In June 2016, a breakthrough article in The Journal of Pain (Volume 17, Issue 6) cited quantifiable evidence that pain sufferers are medicating with cannabis as a substitute for opioid use. The article, “Medical Cannabis Use is Associated with Decreased Opiate Medication Use in a Retrospective Cross-Sectional Survey of Patients with Chronic Pain,” provides evidence of a 64 percent decrease in opioid use, decreased number and side effects of medication, and an improved quality of life.
A survey administered to 200+ Michigan medical cannabis patients over a 15-month period provided the data for this study. The study draws upon previous research, which reported strong associations between the passage of medical cannabis laws and a decrease in opioid overdose statewide.
The results of this study substantiate the anecdotal stories we’re hearing from our patients at Midwest Compassion Center (MCC), a dispensary in the Chicago suburbs that provides safe access to high-quality, affordable medical cannabis. Many patients medicating with cannabis no longer feel the need to take as many pain meds. They find that a cannabis regimen is equally as effective as the pharmaceuticals they may be taking but with far fewer side effects.
This begs the question: Should medical cannabis therapy be a part of opioid addiction treatment? Some companies, like MCC, are actively looking to ally with local mental health clinicians and substance abuse counselors to look into this further.
Heroin deaths are on the rise in our Illinois county (Will) and in nearby areas. Although pharmaceuticals, like Narcan, are often used to counter the effects of a heroin or opioid overdose, we want to be involved with examining natural medicine’s contribution to overdose prevention and opioid addiction as a whole.
While it is suspected that chronic pain sufferers use black-market cannabis in states where medical cannabis is still prohibited, an important aspect of future studies is having access to medical-grade cannabis that has undergone lab testing for purity, potency, consistency and contamination.
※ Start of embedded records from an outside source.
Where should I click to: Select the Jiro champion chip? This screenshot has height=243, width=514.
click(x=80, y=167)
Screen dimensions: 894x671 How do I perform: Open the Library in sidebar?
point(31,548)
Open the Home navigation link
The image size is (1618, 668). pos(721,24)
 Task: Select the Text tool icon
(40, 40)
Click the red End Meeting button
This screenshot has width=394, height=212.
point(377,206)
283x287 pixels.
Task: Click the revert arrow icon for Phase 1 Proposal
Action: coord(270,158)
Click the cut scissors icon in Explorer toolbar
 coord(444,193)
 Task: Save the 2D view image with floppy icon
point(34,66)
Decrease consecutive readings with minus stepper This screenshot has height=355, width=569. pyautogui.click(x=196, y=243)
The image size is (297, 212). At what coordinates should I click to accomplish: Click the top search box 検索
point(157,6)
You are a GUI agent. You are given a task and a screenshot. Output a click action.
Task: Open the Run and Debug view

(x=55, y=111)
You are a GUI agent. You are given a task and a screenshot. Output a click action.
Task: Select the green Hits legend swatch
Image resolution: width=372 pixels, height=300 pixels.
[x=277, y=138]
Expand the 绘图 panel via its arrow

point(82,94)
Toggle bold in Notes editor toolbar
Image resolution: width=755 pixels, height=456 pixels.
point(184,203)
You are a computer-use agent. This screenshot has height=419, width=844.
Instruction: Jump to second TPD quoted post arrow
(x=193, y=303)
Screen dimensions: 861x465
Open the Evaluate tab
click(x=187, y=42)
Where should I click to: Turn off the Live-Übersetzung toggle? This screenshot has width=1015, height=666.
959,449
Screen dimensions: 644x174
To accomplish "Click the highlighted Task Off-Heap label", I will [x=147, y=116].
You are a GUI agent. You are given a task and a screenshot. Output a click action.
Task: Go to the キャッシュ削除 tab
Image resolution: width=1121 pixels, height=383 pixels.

If evidence comes to light that supports medical cannabis as a treatment for opioid addiction, it leads one to wonder how cannabis therapy might be used as a treatment for other forms of addiction, like alcoholism. Though it’s counterintuitive on the surface, initial findings seem to warrant further medical research.
I would be interested in seeing a follow-up post on cannabis therapy treatment during alcohol detox.